All of this reasoning, however, leaves open the possibility of the Indian government applying DCRs in solar-power generation projects where it procures not electricity, but solar modules themselves. This does, of course, limit the government’s hand, but the opportunities available are still immense. The government can still stipulate that indigenous equipment be given preference in projects designed to generate solar electricity for its own direct use. This could be applied, for instance, to generating electricity for government facilities, including hospitals, administrative offices and educational institutes. Under the 2014 revision of the NSM’s goals, the government mandated that 8 gigawatts of the target capacity of 100 gigawatts be created using only indigenous cells. Making a back-of-the-envelope estimate of the cumulative rooftop area of all Indian government facilities, it is clear that installing indigenous arrays on them could easily surpass the 8-gigawatt target, meeting the desired demand for India’s solar-power technology manufacturers despite the strictures of the WTO. An independent study from 2013 calculated that in Delhi alone the rooftops of government buildings and government-owned public and semi-public facilities could be used to generate close to 0.6 gigawatts, estimating that between 35 and 40 percent of their area is suitable for installing solar modules. Beyond that, the government could also create solar-power projects with DCR requirements to drive parts of the country’s giant railway system. If such policies are applied, there should be no shortage of sustained demand for domestic solar-power technology.

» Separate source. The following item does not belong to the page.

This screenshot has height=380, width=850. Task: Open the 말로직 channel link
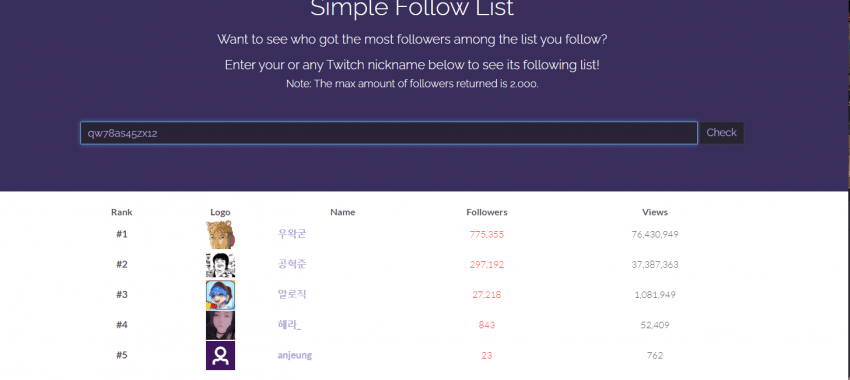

But while DCRs are crucial, the government should remember that these are not the only instruments for improving the prospects of domestic manufacturers. In addition to them, the government can arrange beneficial financial provisions—including tax breaks, and low-interest, long-term loans—to help reduce manufacturing costs and so make indigenous technology cheaper and more competitive on the open market. And, it can invest in research and development to improve domestic solar-power technology.

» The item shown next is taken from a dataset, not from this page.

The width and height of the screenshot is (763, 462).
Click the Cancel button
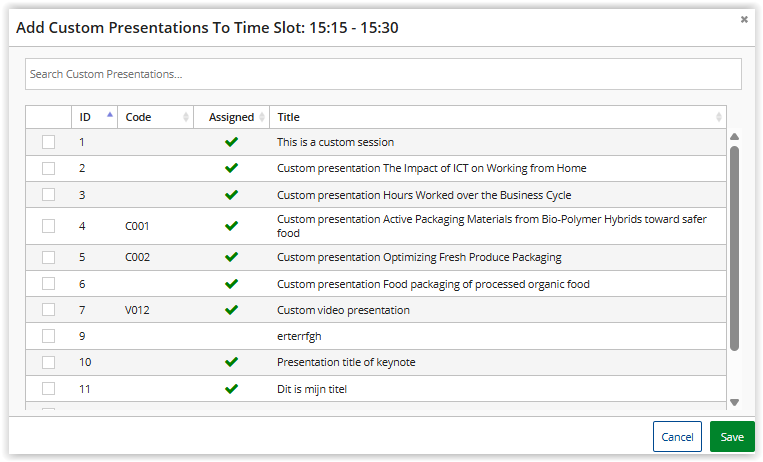(x=677, y=437)
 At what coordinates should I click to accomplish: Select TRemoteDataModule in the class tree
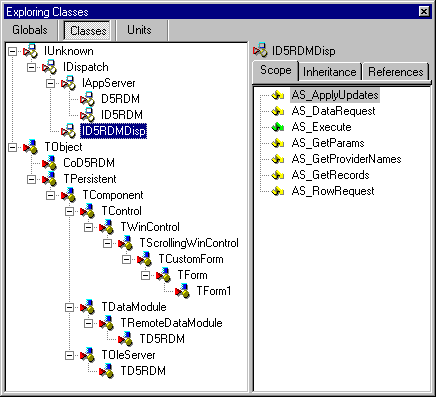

It is vital to pursue such steps to improve overall competitiveness, as there have been signs that the demand created by DCRs alone is not absorbing the full production capacity of the Indian solar-technology sector. The latest government data shows that domestic cell manufactures are producing at a mere one-fifth of their maximum capacity, and domestic module manufacturers at just under half. Such a situation is far from ideal, since it creates disincentives for manufacturers to further improve their production capabilities. This should also be a reminder that, for all the benefits that DCRs can offer, in the long run it is the open market that offers the greatest demand and opportunity, and the goal should be to eventually compete in it.

Which is why any preferential rules for domestic manufacturers should not be allowed to become permanent. DCRs in particular—as the examples of Japan and South Korea show—are best used as short-term measures, allowing infant manufacturing sectors the time to gain expertise before eventually exposing them to international competition. Any DCRs the Indian government implements should come with clear expiry dates, to remind domestic manufacturers that the end goal is always to improve competitiveness by improving scale, quality and productivity—not to foster complacency.

For now, India has two years to adjust its policies in light of the WTO ruling—and perhaps more, if it chooses to pursue an appeal against it. That should mean plenty of time to implement new ways of sustaining the domestic solar-technology sector.